EXERCISE TASK
Write out the part of the material that opens with the line containing "Cancel the new" and runs through the end of the material, reproducing those lines verbatim and including nothing else.

A block of data

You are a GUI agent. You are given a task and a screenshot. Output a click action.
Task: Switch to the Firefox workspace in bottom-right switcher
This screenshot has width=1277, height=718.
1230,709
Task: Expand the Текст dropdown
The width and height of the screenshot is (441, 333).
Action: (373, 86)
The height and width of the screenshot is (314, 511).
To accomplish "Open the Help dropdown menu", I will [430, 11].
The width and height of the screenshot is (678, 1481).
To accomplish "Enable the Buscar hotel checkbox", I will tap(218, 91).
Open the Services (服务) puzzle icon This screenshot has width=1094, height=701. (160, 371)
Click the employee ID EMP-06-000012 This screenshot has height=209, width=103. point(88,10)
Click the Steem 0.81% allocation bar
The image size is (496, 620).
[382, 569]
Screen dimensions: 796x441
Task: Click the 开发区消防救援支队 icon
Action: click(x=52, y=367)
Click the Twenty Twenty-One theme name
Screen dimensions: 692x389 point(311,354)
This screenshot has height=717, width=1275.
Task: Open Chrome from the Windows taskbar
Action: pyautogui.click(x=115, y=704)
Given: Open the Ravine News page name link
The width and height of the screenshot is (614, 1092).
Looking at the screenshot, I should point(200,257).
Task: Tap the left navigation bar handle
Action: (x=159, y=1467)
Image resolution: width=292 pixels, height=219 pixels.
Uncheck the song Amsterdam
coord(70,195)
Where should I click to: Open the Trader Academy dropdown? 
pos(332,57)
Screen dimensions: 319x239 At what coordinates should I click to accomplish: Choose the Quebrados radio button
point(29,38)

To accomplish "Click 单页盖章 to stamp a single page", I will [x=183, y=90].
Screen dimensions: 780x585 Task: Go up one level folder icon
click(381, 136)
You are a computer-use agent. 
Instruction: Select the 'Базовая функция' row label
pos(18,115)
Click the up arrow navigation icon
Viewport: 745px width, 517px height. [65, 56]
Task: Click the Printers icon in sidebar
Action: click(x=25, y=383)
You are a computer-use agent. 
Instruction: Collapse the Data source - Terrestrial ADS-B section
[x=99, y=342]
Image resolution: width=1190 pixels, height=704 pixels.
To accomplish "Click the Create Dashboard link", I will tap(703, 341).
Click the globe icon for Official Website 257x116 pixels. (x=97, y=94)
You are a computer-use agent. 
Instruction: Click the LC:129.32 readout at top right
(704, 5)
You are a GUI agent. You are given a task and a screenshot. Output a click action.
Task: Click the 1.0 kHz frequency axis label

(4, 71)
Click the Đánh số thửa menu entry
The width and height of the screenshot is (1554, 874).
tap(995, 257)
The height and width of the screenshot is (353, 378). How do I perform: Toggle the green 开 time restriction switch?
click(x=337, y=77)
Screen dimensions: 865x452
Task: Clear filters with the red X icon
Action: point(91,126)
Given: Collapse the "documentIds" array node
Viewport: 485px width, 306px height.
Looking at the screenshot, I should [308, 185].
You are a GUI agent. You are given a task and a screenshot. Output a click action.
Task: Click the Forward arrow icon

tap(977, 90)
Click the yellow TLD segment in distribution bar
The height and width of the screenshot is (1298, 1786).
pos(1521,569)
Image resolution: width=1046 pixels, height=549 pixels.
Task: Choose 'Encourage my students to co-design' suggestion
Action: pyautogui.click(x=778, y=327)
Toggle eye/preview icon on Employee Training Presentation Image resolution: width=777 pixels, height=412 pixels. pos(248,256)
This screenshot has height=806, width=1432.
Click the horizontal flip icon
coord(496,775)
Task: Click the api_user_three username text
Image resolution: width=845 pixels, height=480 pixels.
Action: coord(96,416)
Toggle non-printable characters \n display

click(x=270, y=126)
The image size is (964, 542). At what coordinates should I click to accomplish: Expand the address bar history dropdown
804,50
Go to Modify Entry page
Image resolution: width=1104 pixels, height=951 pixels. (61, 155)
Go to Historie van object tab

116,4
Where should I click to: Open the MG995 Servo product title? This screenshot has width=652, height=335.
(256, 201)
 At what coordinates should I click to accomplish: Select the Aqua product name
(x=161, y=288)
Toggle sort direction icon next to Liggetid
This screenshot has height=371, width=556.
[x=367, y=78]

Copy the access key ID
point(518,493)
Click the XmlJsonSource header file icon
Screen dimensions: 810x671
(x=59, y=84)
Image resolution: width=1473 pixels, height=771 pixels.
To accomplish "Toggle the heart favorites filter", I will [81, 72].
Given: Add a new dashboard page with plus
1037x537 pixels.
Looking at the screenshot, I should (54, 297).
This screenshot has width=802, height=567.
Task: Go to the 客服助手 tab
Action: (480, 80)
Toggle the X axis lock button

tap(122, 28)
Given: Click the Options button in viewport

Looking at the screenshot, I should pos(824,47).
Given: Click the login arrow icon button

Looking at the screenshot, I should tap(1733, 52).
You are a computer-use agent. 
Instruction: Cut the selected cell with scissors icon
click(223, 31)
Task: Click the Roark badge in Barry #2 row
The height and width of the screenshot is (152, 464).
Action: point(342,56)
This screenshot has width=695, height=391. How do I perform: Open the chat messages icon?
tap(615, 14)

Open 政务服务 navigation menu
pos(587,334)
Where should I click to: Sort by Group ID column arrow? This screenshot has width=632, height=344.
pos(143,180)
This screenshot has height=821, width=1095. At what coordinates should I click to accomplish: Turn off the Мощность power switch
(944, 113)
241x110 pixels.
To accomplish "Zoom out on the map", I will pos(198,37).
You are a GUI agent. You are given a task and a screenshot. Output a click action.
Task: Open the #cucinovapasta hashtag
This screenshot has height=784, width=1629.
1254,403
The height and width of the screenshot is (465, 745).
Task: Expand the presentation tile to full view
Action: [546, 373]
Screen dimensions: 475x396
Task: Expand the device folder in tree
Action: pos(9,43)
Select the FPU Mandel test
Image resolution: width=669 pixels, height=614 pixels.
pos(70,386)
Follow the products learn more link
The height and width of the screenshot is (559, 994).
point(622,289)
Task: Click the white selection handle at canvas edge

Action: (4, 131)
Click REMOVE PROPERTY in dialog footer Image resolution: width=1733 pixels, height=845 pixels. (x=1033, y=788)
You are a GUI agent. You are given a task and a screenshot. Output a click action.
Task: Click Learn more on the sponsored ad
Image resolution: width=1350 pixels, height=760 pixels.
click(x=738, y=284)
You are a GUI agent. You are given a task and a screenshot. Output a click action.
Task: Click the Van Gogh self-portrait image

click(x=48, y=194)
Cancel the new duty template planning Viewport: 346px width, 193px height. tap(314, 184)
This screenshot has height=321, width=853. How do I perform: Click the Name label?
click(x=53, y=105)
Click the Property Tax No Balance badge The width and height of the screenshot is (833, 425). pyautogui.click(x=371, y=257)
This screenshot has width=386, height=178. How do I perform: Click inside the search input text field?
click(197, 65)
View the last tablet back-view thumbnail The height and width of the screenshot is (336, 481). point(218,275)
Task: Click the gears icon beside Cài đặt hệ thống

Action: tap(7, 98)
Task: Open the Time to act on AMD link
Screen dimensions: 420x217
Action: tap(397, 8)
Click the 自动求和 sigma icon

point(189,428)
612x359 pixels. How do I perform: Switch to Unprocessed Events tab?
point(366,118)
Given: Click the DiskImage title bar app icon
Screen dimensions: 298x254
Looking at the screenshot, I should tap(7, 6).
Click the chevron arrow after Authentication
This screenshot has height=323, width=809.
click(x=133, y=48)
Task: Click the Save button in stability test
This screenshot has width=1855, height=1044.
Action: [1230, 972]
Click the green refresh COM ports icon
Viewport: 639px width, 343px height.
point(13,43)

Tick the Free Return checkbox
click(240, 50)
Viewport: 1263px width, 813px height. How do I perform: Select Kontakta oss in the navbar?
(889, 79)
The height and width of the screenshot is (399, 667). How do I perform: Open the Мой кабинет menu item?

RESULT
Cancel the new duty template planning Viewport: 346px width, 193px height. tap(314, 184)
This screenshot has height=321, width=853. How do I perform: Click the Name label?
click(x=53, y=105)
Click the Property Tax No Balance badge The width and height of the screenshot is (833, 425). pyautogui.click(x=371, y=257)
This screenshot has width=386, height=178. How do I perform: Click inside the search input text field?
click(197, 65)
View the last tablet back-view thumbnail The height and width of the screenshot is (336, 481). point(218,275)
Task: Click the gears icon beside Cài đặt hệ thống

Action: tap(7, 98)
Task: Open the Time to act on AMD link
Screen dimensions: 420x217
Action: tap(397, 8)
Click the 自动求和 sigma icon

point(189,428)
612x359 pixels. How do I perform: Switch to Unprocessed Events tab?
point(366,118)
Given: Click the DiskImage title bar app icon
Screen dimensions: 298x254
Looking at the screenshot, I should tap(7, 6).
Click the chevron arrow after Authentication
This screenshot has height=323, width=809.
click(x=133, y=48)
Task: Click the Save button in stability test
This screenshot has width=1855, height=1044.
Action: [1230, 972]
Click the green refresh COM ports icon
Viewport: 639px width, 343px height.
point(13,43)

Tick the Free Return checkbox
click(240, 50)
Viewport: 1263px width, 813px height. How do I perform: Select Kontakta oss in the navbar?
(889, 79)
The height and width of the screenshot is (399, 667). How do I perform: Open the Мой кабинет menu item?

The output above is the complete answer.